In Pennsylvania, few took notice to the silent epidemic before deaths from prescription drug abuse started making the front pages of newspapers across the state. And, in fact, there was no reason to believe opioids would create such a problem particularly when Purdue Pharma launched a campaign in 1996 informing patients and doctors that a new, safe drug was available to combat pain.
But, there were some early warning signs and some did begin to take notice. Unfortunately, despite their best efforts at raising red flags, moving legislation was difficult if not impossible at the time.
During the 2011-’12 legislative session, with 45 co-sponsors including prime sponsor Eugene DiGirolamo, Pennsylvania House Bill 1651 aimed to establish the “Pharmaceutical Accountability Monitoring System.” This would give physicians a tool to better understand if the person sitting in their exam room had legitimate pain or was doctor shopping. Sadly, the bill never received a vote on the floor of the state house of representatives.

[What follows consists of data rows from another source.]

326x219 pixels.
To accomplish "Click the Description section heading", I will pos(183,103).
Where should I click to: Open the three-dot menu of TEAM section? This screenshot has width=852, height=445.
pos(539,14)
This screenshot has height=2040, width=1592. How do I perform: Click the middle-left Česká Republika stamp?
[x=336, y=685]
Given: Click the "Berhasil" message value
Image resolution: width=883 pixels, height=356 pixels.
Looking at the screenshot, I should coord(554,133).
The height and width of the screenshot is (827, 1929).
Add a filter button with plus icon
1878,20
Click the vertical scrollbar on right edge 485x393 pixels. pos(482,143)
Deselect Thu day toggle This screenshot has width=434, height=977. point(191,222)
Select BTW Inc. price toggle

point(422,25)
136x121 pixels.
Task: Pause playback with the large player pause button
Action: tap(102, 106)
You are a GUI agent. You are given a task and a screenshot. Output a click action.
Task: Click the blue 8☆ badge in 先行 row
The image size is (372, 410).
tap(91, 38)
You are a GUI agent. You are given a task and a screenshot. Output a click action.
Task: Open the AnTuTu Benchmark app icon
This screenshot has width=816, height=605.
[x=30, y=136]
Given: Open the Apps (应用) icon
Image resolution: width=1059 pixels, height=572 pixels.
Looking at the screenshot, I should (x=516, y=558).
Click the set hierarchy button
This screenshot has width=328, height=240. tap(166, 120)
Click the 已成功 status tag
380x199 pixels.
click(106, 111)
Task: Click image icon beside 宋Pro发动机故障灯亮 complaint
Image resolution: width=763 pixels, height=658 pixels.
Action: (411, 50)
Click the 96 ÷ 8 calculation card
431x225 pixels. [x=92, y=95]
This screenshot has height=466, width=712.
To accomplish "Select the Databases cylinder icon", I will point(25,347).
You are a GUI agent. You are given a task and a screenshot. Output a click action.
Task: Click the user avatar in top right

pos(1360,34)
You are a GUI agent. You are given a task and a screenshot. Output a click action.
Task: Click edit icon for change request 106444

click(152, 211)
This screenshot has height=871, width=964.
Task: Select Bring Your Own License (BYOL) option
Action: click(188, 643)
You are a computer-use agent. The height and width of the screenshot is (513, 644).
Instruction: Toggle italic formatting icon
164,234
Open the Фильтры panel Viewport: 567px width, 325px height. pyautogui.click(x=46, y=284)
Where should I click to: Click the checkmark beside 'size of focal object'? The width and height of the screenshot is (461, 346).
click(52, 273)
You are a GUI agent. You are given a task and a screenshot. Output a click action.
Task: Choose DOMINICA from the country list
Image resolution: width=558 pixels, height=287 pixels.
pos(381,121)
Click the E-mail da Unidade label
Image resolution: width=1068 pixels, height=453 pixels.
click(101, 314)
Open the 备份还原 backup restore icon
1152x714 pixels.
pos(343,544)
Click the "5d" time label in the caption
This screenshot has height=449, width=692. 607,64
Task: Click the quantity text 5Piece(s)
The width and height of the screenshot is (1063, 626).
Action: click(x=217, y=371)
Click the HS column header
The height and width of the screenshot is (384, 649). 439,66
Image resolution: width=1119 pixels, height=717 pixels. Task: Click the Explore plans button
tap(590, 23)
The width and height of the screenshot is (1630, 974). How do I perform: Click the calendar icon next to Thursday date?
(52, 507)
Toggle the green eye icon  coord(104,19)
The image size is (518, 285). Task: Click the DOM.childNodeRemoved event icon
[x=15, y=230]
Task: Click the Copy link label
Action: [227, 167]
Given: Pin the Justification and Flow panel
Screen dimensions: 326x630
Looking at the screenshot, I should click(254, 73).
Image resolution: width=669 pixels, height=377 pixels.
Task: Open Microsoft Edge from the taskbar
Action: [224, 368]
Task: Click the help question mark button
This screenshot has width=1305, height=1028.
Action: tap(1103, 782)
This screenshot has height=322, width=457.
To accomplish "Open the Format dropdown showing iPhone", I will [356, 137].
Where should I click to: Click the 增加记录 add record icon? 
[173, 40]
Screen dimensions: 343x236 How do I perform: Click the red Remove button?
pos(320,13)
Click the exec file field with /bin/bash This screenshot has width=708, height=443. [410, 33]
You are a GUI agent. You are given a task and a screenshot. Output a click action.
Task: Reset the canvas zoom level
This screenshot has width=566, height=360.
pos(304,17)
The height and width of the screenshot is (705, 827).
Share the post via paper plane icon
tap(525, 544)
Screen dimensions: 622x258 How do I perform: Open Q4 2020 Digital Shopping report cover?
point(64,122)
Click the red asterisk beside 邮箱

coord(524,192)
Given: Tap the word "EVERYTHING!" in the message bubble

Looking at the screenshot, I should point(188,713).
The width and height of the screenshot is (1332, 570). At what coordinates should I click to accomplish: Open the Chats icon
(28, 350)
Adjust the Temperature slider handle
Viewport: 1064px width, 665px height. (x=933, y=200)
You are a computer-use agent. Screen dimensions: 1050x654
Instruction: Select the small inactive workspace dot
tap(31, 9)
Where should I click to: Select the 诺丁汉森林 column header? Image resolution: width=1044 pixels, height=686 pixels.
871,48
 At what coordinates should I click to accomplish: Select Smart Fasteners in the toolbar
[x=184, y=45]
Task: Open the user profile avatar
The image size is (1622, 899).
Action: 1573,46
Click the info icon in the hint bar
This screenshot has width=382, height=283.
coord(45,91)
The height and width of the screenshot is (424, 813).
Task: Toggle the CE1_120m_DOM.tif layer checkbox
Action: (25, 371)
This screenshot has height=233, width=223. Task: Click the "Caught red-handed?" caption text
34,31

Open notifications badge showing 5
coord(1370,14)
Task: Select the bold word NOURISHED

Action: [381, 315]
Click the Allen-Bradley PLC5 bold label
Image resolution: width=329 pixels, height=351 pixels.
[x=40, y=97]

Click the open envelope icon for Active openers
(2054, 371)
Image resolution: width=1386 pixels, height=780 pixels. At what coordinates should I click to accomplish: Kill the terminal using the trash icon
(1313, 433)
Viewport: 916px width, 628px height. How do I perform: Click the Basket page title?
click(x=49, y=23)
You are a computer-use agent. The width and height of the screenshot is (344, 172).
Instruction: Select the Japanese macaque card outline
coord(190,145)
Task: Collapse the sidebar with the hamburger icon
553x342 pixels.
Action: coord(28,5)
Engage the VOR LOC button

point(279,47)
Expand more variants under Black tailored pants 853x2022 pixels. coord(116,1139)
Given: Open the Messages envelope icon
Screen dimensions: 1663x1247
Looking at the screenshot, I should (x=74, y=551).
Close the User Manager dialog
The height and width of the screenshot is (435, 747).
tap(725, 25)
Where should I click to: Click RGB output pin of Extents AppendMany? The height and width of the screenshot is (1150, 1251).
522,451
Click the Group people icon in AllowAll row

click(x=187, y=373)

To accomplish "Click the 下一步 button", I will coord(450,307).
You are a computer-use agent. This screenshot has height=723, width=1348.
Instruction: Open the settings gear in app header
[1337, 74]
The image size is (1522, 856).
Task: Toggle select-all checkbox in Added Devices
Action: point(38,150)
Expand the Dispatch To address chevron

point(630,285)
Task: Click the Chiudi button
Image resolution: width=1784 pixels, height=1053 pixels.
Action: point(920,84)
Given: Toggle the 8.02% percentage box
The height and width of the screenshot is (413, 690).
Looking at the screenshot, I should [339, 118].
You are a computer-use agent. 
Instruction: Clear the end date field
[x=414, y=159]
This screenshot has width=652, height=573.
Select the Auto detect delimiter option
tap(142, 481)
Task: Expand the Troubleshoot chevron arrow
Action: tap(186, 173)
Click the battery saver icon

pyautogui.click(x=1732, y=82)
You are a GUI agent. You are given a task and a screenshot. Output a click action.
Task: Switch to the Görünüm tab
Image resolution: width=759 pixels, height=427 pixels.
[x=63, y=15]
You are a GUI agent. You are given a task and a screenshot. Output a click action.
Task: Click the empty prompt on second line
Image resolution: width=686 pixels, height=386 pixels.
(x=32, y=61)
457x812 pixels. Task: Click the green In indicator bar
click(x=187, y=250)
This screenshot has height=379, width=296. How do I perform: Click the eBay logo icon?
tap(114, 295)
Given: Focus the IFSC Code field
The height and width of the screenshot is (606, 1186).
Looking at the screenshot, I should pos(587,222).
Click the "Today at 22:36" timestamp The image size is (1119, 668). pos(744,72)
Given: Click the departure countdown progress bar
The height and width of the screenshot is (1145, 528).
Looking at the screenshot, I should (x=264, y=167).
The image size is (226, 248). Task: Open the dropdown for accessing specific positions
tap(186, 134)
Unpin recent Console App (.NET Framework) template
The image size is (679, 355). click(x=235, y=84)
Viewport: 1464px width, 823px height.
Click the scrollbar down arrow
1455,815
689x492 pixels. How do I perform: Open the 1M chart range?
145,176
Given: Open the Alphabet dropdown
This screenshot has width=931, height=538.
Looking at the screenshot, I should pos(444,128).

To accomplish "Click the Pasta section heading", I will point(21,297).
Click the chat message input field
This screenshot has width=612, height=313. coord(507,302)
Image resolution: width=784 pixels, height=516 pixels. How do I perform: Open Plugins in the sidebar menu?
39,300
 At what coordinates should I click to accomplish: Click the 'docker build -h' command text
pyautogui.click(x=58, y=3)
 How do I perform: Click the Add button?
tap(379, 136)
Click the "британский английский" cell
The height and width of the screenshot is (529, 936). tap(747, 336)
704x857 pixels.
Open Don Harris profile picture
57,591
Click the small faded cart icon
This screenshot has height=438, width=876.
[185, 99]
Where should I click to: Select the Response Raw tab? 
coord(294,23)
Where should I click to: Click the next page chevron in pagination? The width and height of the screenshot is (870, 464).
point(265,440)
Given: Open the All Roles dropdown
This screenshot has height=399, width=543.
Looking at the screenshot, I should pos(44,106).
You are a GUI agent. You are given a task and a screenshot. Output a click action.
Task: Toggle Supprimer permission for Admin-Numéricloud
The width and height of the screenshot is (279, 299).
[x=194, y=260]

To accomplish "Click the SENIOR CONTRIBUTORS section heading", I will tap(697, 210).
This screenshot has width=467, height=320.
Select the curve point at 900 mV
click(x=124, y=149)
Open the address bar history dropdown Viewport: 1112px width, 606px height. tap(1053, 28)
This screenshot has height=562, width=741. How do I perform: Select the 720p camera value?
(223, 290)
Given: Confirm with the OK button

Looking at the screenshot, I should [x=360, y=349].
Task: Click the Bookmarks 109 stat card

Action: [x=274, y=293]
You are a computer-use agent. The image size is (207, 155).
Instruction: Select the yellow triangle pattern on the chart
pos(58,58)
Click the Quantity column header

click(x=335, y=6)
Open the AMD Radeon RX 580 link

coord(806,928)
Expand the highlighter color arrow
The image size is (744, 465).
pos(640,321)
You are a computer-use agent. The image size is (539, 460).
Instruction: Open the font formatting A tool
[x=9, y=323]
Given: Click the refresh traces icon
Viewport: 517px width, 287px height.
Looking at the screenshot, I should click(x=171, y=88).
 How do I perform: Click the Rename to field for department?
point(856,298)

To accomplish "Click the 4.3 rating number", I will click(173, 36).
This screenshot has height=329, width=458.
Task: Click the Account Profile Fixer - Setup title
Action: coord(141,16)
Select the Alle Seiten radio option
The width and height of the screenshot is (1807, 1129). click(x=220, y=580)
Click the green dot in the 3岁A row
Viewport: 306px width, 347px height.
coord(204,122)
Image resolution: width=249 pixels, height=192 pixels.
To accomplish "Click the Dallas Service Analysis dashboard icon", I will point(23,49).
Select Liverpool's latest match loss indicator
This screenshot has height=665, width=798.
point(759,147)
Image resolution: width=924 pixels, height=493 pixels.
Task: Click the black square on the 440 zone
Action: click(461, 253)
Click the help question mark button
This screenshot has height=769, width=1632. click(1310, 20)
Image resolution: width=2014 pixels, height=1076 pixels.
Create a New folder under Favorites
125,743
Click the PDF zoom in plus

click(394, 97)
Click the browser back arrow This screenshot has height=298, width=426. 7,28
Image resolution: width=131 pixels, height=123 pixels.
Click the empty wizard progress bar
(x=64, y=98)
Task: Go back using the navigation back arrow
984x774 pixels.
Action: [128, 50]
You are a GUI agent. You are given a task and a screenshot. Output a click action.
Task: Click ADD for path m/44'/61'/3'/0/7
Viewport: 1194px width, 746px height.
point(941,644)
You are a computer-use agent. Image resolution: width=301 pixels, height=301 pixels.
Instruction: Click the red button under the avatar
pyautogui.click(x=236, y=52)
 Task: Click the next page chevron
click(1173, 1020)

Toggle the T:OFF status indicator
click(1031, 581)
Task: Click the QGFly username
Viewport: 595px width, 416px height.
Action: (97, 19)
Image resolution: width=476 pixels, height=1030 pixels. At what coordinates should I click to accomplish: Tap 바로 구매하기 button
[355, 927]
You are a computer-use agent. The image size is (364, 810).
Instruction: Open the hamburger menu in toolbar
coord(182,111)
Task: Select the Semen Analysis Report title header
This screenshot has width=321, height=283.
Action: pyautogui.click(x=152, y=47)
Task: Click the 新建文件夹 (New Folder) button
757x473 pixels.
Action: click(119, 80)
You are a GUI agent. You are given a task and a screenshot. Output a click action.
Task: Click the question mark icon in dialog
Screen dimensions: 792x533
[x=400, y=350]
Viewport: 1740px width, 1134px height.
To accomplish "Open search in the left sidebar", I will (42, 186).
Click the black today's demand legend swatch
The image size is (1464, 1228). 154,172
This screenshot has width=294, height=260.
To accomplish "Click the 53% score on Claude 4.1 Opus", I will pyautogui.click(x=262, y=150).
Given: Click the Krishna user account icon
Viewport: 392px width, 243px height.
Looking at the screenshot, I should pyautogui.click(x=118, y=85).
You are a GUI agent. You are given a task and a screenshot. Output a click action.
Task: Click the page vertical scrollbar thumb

“It was disappointing back then that no one would listen,” says Scott Shapiro MD, president of the Pennsylvania Medical Society. “Members were coming to us and indicating that doctor shopping seemed to be increasing. They suspected an increasing number of addictions. We knew something had to be done.”
With a new legislative session on the horizon, according to Dr. Shapiro, this time the medical society was determined to see legislation move and became considerably more vocal.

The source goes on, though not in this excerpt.